May 2007. A listserv friend recently wrote a post about a study titled Impact of antioxidant supplementation on chemotherapeutic efficacy: A systematic review of the evidence from randomized controlled trials, published in Cancer Treatment Reviews in January 2007. With the help of an Italian friend (grazie mille!), I managed to gain access to the full study, not just the abstract (which is available at: http://tinyurl.com/24xm2u). It is estimated that between 13 and 87 % of all cancer patients take antioxidant supplements. Significant numbers. Yet many MM patients have told me that their doctors warned them, sometimes quite strongly!, against taking any supplements while doing chemotherapy, based on the myth that supplements could interfere with and even diminish treatment efficacy. Well, perhaps this 2007 study will debunk the myth once and for all.
This group of researchers went through electronic databases and looked at the randomized, controlled clinical trials that reported survival and/or tumor response 19 trials met the inclusion criteria. Antioxidants evaluated were: glutathione (7), melatonin (4), vitamin A (2), an antioxidant mixture (2), vitamin C (1), N-acetylcysteine (1), vitamin E (1) and ellagic acid (1). Subjects of most studies had advanced or relapsed disease. A total of 1554 patients were evaluated. Most of the 845 trials were excluded for a variety of reasons â‚¬”because they were not controlled trials, because antioxidants were not given together with chemotherapy, etc.
An aside: since ellagic acid is on my June list, I was interested to read that prostate cancer patients taking ellagic acid had significantly decreased neutropenia over patients taking a placebo (33 versus 75 %). Those patients also lived longer and had a better response to treatment. Another interesting bit of news is that all studies reported similar or less neurotoxicity in the antioxidant group than the control group.

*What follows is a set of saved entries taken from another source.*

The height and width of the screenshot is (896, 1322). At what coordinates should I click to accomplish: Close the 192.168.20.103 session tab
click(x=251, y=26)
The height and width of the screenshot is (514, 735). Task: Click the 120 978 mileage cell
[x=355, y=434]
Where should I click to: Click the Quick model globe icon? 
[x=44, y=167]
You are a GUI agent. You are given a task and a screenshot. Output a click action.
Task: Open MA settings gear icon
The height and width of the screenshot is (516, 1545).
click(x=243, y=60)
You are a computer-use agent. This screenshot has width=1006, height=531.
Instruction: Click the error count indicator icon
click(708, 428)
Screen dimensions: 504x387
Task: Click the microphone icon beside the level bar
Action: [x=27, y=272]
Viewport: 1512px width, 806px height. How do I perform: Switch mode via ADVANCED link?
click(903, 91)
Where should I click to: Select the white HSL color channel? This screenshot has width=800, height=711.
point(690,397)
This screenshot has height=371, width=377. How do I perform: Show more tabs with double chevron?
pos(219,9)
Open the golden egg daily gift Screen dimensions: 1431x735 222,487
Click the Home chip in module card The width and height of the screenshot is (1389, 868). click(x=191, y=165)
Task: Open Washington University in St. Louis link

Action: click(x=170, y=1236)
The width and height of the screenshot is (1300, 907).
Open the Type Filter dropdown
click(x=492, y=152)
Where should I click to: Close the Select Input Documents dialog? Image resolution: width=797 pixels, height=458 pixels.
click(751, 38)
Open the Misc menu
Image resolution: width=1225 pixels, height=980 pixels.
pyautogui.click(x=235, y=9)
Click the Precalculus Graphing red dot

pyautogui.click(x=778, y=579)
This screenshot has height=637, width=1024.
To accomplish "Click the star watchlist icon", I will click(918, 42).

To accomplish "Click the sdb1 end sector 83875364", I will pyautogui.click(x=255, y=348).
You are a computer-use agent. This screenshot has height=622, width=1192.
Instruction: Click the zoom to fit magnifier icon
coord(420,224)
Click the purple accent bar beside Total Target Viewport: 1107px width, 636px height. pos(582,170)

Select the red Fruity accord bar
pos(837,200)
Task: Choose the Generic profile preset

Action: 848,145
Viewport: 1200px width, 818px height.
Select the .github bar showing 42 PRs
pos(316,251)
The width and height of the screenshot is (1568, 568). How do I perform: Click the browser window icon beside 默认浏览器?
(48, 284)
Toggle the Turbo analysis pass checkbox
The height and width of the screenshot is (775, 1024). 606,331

The study concludes that patients taking antioxidants during chemotherapy had increased survival, increased tumour responses and fewer toxic side effects. The researchers hope that their data will pave the way to larger studies on the concurrent use of antioxidants with chemotherapy. However, even though this study examined only a small sample of clinical trials, I believe its findings are significant enough to make dubious doctors change their minds on supplements. About time.